Pop music and pop singing continue to appeal to many people.
People credit pop music’s melodies, lyrics, and inclination to convey what’s popular given a period as top reasons for its enduring legacy – despite people complaining about its apparent simplicity.
Pop singing is no walk in the park, though. While classical singing requires rigorous training and knowledge of music technicalities, pop singing has its own intricate set of styles that aspiring and seasoned pop vocalists must adapt.
In this article, we suggest making one’s singing pop better. For more ideas, you can check Ted’s List.
What Pop Singing Is
Almost like any other form of singing, pop singing is about communication.
However, as opposed to classical singing, when it is essential to note when to take breaths and when to observe dynamics, in pop singing, a vocalist can take a breath in between syllables or take abrupt cuts – as they deem fit for the song and the moment.
Pop singing is also known for adding inflections to give a song more expression.
It is also known for having singers use more resonance than classical singers’ twang (a bright and forward sound caused by a narrowed epiglottis).
Lastly, pop singing requires less vibrato and tends to be lighter. Pop singers also use their chest tone more often than classical singers, who have a head-dominant mixed voice.
How to Make One’s Pop Singing Better
If you are a pop singer trying to better your craft, below are the things you may wish to note. After all, pop singing techniques vary from one singer to another – some prefer full-belt pop singing while others do the breathy, quiet type.
1. Learn how to do a full belt.
Most people consider full belting a staple of pop singing, given that some of the most known pop vocalists are belters.
Think of belting as a way to increase the intensity of emotions in a song you wish to interpret. Pure belting is all about creating a sustained and powerful sound, almost similar to shouting to your siblings and asking them to hurry up on a school morning.
Listen to pure belt examples by some of the best pop singers like Whitney Houston. Almost all of her tracks employ full belting.
2. Mind your physical activities when you sing.
Others think that pop singers fail when they do not exercise proper breathing control. While there is a hint of truth in that statement, most of the things that set up a pop singer (or any singer) for success is knowing what to do with their bodies when they sing.
So that you can make your singing better, your shoulders must not be rising when you breathe. That indicates that your breathing is shallow, and rising shoulders only put a lot of pressure on your vocal cords.
When you sing, be mindful of how you breathe and how it starts much lower down in your body – your diaphragm muscles and stomach.
You’re doing it incorrectly if you start noticing that your stomach goes in instead of expanding while you breathe and sing.
3. Try various pop singing techniques other than the belting.

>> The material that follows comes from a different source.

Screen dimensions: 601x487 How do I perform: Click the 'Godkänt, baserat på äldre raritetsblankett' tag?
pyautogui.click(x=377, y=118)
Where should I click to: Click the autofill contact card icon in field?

To embellish your pop singing with variety, try imitating well-known pop techniques like whisper pop and vocal fry.
Vocal fry is a technique when a vocalist intentionally makes one’s voice creak for dramatic effect.

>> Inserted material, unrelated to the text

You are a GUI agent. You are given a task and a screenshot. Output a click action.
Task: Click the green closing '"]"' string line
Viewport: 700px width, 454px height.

Whisperpop is when one tries to sing and sound like they’re barely there but sings in a very light, breathy manner, making way for a balanced, relaxed sound.
4. Sing as close to your speaking voice as much as possible.
Another technique that beginning pop singers must note is that pop singing is almost synonymous with just using your regular speaking voice, but with styles and inflection. We all have distinct voices, making a pop singer’s tone unique.
Then, most pop singers usually prepare to sing with a relaxed speaking tone.
Given that our singing voice is an extension of our speaking voice, you’re off to a good start – after all, pop singing uses a lot of chest voice, which is our speaking voice.
Remember, there’s only one like you.
While it’s great to imitate known singers’ techniques, use that only as a springboard into discovering a sound that is yours and yours alone.
5. Study advanced pop singing techniques in detail.
Lastly, a great way to learn and sing better is to observe singers’ choices and the details in their song interpretations.
Listen to the choices that singers make; whether they bend up to the notes in the middle of a phrase or fall off the notes at the end, there is something to learn there.
You may also want to study how to do vocal runs to emphasize certain words in a song. You can do this, too, by building dynamics or elongating phrases of your choice.
This way, you get to play with the melodies, too.
The Bottom Line
There is no single rule book for pop singing, similar to how pop music styles change and adapt with the times (hence it’s called ‘popular’ music).
The tips above, however, hopefully, help in giving you some idea on how to improve pop singing and understand it better.
Remember, too, that singing, like other crafts, takes practice and time. Starting to learn pop singing on Day 1 won’t make you a Mariah Carey the next day.
It requires skill, patience, and effort to learn all techniques and, more importantly, find your distinct sound.